CBO Teórica 2 - Prova de Especialidades da Oftalmologia — Prova 2021
Assinale a alternativa que melhor correlaciona os seguintes sinais sugestivos às doenças orbitárias?
Sinais orbitários específicos → diagnóstico diferencial entre causas inflamatórias, infecciosas e neoplásicas.
A correlação precisa entre sinais clínicos e patologias orbitárias permite distinguir entre condições agudas (celulite), autoimunes (Graves) e neoplásicas (linfoma).
As doenças orbitárias representam um desafio diagnóstico devido à sobreposição de sinais clínicos. A abordagem deve ser sistemática, avaliando a velocidade de instalação, presença de dor, lateralidade e sinais sistêmicos. A correlação entre sinais específicos (como o sinal de Dalrymple em Graves ou a dor aguda na celulite) é o pilar para o manejo correto. Na prática clínica, exames de imagem como Tomografia Computadorizada (TC) e Ressonância Magnética (RM) são complementares para avaliar o espessamento de músculos extraoculares e a presença de massas. O conhecimento dos epônimos e sinais clássicos é frequentemente cobrado em exames de título e residência médica.
Os principais sinais incluem retração palpebral (sinal de Dalrymple), atraso palpebral na infraversão (sinal de Von Graefe), proptose e edema periorbitário. A fisiopatologia envolve o aumento do volume dos músculos extraoculares e da gordura orbitária devido à deposição de glicosaminoglicanos e infiltração inflamatória mediada por anticorpos contra o receptor de TSH.

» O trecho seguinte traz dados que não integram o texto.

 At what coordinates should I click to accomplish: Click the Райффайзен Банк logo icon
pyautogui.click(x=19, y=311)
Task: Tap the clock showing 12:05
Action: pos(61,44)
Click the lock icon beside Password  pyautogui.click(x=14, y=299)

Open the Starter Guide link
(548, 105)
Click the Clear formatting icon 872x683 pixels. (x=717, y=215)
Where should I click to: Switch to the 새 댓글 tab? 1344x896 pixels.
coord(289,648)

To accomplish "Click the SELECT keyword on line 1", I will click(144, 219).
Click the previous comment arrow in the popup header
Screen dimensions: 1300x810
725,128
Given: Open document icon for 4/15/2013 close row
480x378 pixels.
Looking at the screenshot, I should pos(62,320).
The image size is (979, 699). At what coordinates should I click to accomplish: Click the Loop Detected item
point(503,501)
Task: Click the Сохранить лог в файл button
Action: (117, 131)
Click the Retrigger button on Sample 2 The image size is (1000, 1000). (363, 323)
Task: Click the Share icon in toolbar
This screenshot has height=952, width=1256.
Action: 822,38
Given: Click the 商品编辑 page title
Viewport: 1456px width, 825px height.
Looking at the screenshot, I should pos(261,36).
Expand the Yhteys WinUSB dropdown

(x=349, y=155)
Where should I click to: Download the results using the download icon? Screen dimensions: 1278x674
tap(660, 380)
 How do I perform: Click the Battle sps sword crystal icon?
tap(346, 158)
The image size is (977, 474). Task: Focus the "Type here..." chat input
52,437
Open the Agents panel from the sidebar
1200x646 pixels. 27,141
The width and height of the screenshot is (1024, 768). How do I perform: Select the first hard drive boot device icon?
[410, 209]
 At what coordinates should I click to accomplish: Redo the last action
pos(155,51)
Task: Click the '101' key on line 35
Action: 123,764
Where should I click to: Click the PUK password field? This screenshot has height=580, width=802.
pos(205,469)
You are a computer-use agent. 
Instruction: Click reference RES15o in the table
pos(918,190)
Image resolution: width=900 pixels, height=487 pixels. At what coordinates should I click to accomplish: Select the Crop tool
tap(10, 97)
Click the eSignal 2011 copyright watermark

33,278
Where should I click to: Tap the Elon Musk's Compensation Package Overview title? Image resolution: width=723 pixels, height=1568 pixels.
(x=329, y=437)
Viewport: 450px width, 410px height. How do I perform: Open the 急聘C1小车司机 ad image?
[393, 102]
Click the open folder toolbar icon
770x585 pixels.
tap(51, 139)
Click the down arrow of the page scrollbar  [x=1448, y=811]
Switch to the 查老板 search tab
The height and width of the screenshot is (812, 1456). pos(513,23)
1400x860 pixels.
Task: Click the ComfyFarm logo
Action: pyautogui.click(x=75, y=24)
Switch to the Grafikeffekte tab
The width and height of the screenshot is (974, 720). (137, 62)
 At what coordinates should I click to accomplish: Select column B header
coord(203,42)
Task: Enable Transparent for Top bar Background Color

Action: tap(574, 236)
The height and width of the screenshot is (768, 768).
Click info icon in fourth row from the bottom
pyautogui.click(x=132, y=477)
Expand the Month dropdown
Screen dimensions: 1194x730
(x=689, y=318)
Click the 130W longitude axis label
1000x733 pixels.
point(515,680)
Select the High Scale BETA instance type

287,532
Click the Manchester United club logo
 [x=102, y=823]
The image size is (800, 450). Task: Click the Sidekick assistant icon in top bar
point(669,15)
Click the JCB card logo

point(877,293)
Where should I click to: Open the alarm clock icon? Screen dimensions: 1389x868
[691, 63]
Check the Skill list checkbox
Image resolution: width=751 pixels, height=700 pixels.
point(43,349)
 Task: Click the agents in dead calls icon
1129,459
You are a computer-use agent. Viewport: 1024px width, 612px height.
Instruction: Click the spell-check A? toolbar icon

A celulite orbitária apresenta sinais de envolvimento profundo, como proptose, dor à movimentação ocular, restrição da motilidade extraocular e possível redução da acuidade visual ou defeito pupilar aferente relativo. A celulite pré-septal limita-se ao edema e eritema palpebral, sem afetar a função do globo ocular ou a órbita posterior.
Também conhecido como inflamação orbitária idiopática, caracteriza-se por dor súbita, proptose, quemose e restrição de movimentos. Diferente da doença de Graves, o pseudotumor frequentemente envolve os tendões musculares na TC/RM e responde dramaticamente ao uso de corticosteroides sistêmicos.